Please send to Berry e-mail that you want to meet in person or via Zoom, along with some possible times, and he will reply with one of those times or an alternative proposal. When you and he agree on a time, if the meeting is to be via Zoom, he will send you a Zoom invitation.
Evaluation of Instructor at the End of the Term
You will be able to take revenge on and evaluate the course instructor at
https://perceptions.uwaterloo.ca
any time between XXXXXXX XX November 2024 at 8:30am
and XXXXXXX XX December 2024 at 11:59pm (just before midnight that starts
XXXXXXX).
Please see these slides for
more detail about logging into the site and the questions it asks.
Click here for an archive of the e-mail sent to the entire class.
Each group has a different system for which to write a specification.
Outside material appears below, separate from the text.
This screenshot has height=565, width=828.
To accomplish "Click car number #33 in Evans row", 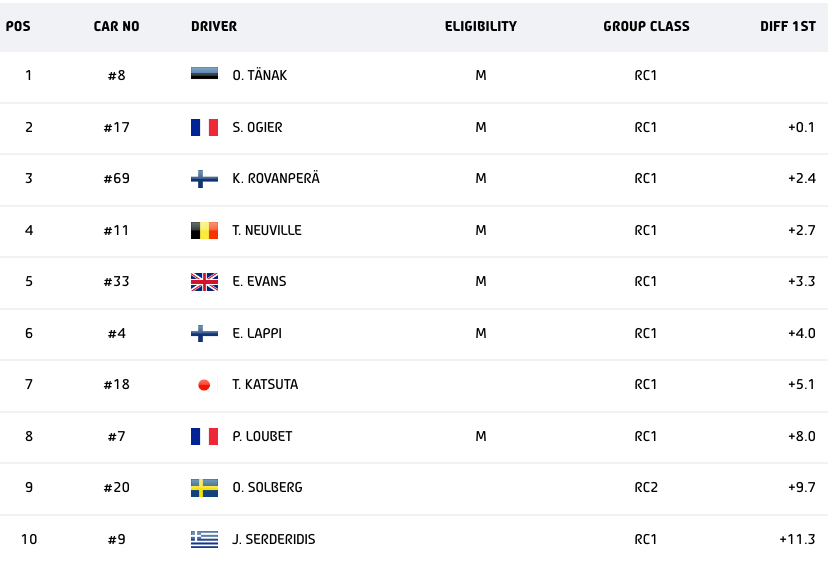I will (x=116, y=282).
In
the past, every group wrote its own specification of single shared system,
for which the professor served as the chief customer. The professor was
able to be quite precise about what was expected in all deliverables
and to even prepare er own solution to the early deliverables against
which each group could check its own version. This precision is not
possible now.
The descriptions of the deliverables here must be general enough to fit
any system, but specific enough to make it clear what is expected of each
deliverable. As the term progresses, the descriptions of any deliverable
may change, if the professor learns something new about what is needed
and what is possible.
The first three deliverables, D1, D2, and D3, are respectively, the
three artifacts described here:
All three of these should be based on the abstract you have already
written for your project and have installed at the capstone repository
at the SE490 gitHub or at the SE463 Learn site, when your SE490 team
self registered by 8 September for SE490 or when your SE463 group self
registered by 10 September for SE463.
As any new artifact is being done, you will occasionally discover that
one or more of the abstract and previously delivered artifacts need to
be updated. When delivering any new artifact, the new versions of all
updated, previously delivered abstract and artifacts need to be delivered
as well and included in the same file as the new artifact. In any
included updated abstract or artifact, the changes to it should somehow
be highlighted..
If you believe that a different order of these deliverables makes sense
for your project, please approach your TA and the professor to discuss
a different ordering, and we will make that ordering the order of the
deliverables for your project. Generally, you should try to do the
deliverables in order of increasing amounts of information needed from
other artifacts. The artifact that needs the least information from
the others should be done first, and the artifact that needs the most
information from the others should be done last.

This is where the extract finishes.